We are excited to announce the release of Porcupine version 1.8, which achieves major accuracy and runtime efficiency improvements. This is the culmination of the intensive R&D efforts by our research and engineering teams at Picovoice.
Improved Accuracy and Runtime Efficiency
The standard wake word model in the Porcupine 1.8 release is 1.6 times more accurate and 1.7 times faster than the standard model in the previous release, 1.7. This significant improvement is even more pronounced considering 1.7 release was already 3.6 times more accurate and 3.8 times faster than commercial alternatives in the market.
Figure 1 compares the miss rate of the current and previous versions of Picovoice wake word engine with alternative solutions. Figure 2 compares the runtime efficiency (CPU usage on Raspberry Pi 3) of these engines. The details of the benchmark including code and data are open-sourced to enable independent benchmarking. Find the details of the benchmark in the Picovoice docs.
Compressed and Uber Models
The standard model in v1.8 is 1MB in size and consumes 3.8% of CPU cycles on a single core of a Raspberry Pi 3 (ARM Cortex-A53). This is the recommended trim to the majority of our customers. The standard model can run on a variety of platforms such as microcontrollers (e.g. ARM Cortex-M7), embedded microprocessors (e.g. all variants of Raspberry Pi), Android, iOS, and even modern web browsers.
For low-power applications (e.g. wearables, hearables) with stringent power consumption requirements, we provide a compressed model. The compressed model is 4 times smaller than the standard model, while delivering 90+% accuracy (at 1 false alarm per 10 hours) in noisy environments. The model is well suited to run on power-efficient ARM Cortex-M4 microcontrollers that have a lower clock rate (typically 48 MHz) in their power-efficient mode.

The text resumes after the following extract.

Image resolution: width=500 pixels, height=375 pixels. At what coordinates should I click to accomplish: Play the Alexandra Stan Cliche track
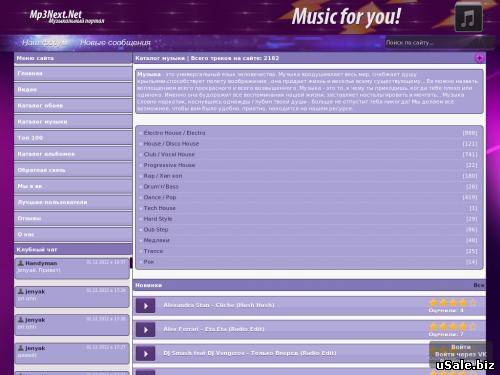point(145,306)
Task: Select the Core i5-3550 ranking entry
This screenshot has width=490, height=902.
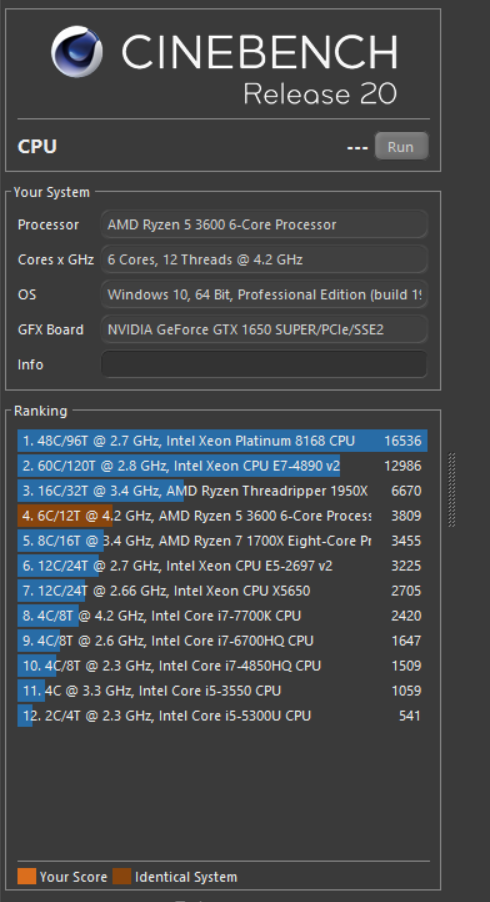Action: [222, 690]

For applications requiring the highest accuracy, we provide an uber model, which is 1.6 times more accurate than the standard model. The model is well suited for use on ARM Cortex-A microprocessors or x86_64 processors (e.g. desktops and servers). Figure 3 compares the accuracy of different trims, while Figure 4 compares their CPU usage on a Raspberry Pi 3 (ARM Cortex-A53).
Autonomous Model Training Platform: Picovoice Console
Building speech models was previously a cumbersome, time-consuming, and expensive undertaking. The process often involved large-scale data gathering, bespoke model training, and testing. This required many weeks and significant cost as it involves humans in the loop.
Picovoice has revolutionized speech model training by inventing a proprietary transfer learning technology that enables zero-shot learning. This eliminates the need to have human coordination and oversight, which in turn expedites the process by orders of magnitude shortening it to a few hours.
The power of the Picovoice transfer learning technology is combined with our scalable web platform: Picovoice Console. With the Console you can simply type in the wake phrase, click a button to train a model for it and have a downloadable result instantly. Before training a model, you can check our tips for choosing a wake word here. The trained model—evidenced by our open-source benchmark—provides significantly higher accuracy compared to alternatives requiring manual labor.